» Material shown
— start —

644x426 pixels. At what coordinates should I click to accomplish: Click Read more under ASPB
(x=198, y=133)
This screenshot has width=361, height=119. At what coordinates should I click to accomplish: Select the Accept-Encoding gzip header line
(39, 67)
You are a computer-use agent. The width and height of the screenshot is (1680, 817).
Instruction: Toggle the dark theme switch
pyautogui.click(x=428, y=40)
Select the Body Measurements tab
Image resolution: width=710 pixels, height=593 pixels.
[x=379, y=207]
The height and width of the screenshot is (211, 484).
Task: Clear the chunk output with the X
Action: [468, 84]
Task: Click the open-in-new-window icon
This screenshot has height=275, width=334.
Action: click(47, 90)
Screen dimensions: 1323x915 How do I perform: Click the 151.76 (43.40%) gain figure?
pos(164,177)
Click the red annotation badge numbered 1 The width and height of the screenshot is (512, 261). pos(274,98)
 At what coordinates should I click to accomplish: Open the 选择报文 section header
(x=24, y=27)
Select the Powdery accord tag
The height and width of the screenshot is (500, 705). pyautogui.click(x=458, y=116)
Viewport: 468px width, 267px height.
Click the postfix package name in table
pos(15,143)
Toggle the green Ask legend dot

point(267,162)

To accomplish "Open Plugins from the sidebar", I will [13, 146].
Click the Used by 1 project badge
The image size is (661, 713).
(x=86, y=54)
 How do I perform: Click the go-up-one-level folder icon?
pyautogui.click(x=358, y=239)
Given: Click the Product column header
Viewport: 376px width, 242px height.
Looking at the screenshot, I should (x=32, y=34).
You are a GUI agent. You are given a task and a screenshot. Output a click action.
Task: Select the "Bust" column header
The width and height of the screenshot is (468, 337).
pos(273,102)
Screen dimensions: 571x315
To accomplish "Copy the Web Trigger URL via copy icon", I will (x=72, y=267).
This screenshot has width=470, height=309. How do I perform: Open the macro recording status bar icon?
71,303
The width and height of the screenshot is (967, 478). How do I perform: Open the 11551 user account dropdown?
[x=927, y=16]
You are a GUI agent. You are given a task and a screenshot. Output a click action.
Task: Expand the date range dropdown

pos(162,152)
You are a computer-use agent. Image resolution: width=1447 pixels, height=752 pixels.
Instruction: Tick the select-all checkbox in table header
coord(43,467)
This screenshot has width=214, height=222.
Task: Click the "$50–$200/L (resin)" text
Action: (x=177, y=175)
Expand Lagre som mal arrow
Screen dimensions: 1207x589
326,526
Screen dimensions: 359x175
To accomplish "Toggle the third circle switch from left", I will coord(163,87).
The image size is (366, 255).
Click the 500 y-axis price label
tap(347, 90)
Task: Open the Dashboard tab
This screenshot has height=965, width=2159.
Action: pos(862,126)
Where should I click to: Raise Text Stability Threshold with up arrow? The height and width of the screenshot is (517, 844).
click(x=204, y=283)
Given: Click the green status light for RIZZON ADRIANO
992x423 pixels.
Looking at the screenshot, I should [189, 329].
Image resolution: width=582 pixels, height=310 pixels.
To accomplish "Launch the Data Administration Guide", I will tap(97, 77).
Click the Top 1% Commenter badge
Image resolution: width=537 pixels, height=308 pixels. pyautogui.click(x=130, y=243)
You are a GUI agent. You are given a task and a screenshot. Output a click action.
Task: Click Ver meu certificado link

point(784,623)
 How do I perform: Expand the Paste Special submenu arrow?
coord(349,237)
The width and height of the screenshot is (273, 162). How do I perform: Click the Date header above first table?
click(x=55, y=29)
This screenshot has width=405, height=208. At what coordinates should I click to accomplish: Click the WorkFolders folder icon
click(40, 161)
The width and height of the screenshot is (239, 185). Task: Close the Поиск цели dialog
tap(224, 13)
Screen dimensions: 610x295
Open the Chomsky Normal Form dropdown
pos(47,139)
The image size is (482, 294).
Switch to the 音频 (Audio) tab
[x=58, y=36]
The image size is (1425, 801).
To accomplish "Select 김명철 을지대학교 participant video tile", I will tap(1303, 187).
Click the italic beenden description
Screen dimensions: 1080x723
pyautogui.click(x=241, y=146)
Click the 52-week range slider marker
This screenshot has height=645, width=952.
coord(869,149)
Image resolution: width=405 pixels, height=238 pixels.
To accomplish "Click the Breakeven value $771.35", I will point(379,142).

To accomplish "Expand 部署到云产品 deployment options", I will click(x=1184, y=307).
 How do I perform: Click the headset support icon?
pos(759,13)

— end —

» Required task
Reproduce the records verbatim, from the line containing "You are a computer-use agent. The" through the line containing "pos(273,102)", inclusive.

» Result of the task
You are a computer-use agent. The width and height of the screenshot is (1680, 817).
Instruction: Toggle the dark theme switch
pyautogui.click(x=428, y=40)
Select the Body Measurements tab
Image resolution: width=710 pixels, height=593 pixels.
[x=379, y=207]
The height and width of the screenshot is (211, 484).
Task: Clear the chunk output with the X
Action: [468, 84]
Task: Click the open-in-new-window icon
This screenshot has height=275, width=334.
Action: click(47, 90)
Screen dimensions: 1323x915 How do I perform: Click the 151.76 (43.40%) gain figure?
pos(164,177)
Click the red annotation badge numbered 1 The width and height of the screenshot is (512, 261). pos(274,98)
 At what coordinates should I click to accomplish: Open the 选择报文 section header
(x=24, y=27)
Select the Powdery accord tag
The height and width of the screenshot is (500, 705). pyautogui.click(x=458, y=116)
Viewport: 468px width, 267px height.
Click the postfix package name in table
pos(15,143)
Toggle the green Ask legend dot

point(267,162)

To accomplish "Open Plugins from the sidebar", I will [13, 146].
Click the Used by 1 project badge
The image size is (661, 713).
(x=86, y=54)
 How do I perform: Click the go-up-one-level folder icon?
pyautogui.click(x=358, y=239)
Given: Click the Product column header
Viewport: 376px width, 242px height.
Looking at the screenshot, I should (x=32, y=34).
You are a GUI agent. You are given a task and a screenshot. Output a click action.
Task: Select the "Bust" column header
The width and height of the screenshot is (468, 337).
pos(273,102)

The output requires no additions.